But Peter Visconti, president of the Plattsburgh Rod and Gun Club, said that’s not the case.
“It still goes way too far,” he said. “It affects 22-caliber target rifles.”
Cuomo had previously said the law wouldn’t impact hunters and sportsmen, but it clearly poses increased and unnecessary restrictions on them, Visconti said.
“A lot of local people are upset about this.”
’PRICEY BACKGROUND CHECKS’
Visconti takes part in shooting competitions, including the Empire State Games, and the new law will make it more difficult and more expensive for him to practice, he said.
Also, he said, buying a gun is going to be more pricey now, too. Background-check fees at dealers add up, he said.
Something as simple as taking a Boy Scout troop out for a target practice could come at a large financial cost, he said.
“I’m very upset. I’m disappointed in anyone that voted for this,” Visconti said.
’WON’T END VIOLENCE’
Sister Debbie Blow of Plattsburgh is one local resident who is in favor of stricter gun laws, such as the one signed into law Tuesday.
However, she said, “I think it’s very difficult, because it’s such a multi-faceted issue.”

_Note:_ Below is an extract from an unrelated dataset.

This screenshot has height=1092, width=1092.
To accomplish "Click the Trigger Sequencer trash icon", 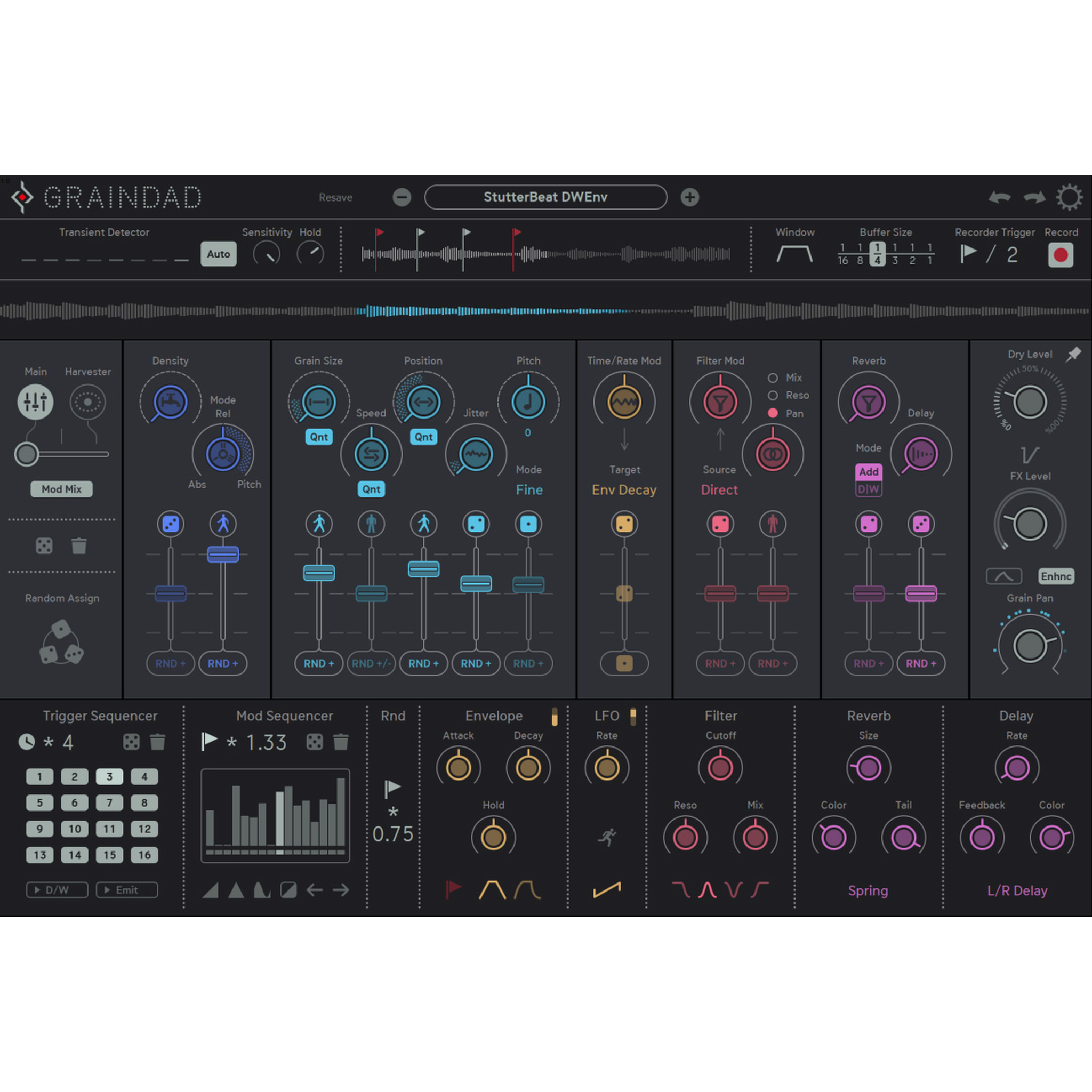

Blow, a Dominican Sister of Hope who is executive director of Plattsburgh-based humanitarian aid group North Country Mission of Hope, learned something important early in her religious studies, she said.
“There’s never been a weapon created that wasn’t ultimately used.”
While she supports stricter gun laws, they won’t solve the problem of gun violence, Blow said.
“We are appalled at what happens in our theaters and our schools, but it doesn’t start there. Unfortunately, it ends there.”
Lawmakers have not not adequately addressed the kind of severe mental illness in the United States that can be associated with such violence, Blow said, or provided the needed services.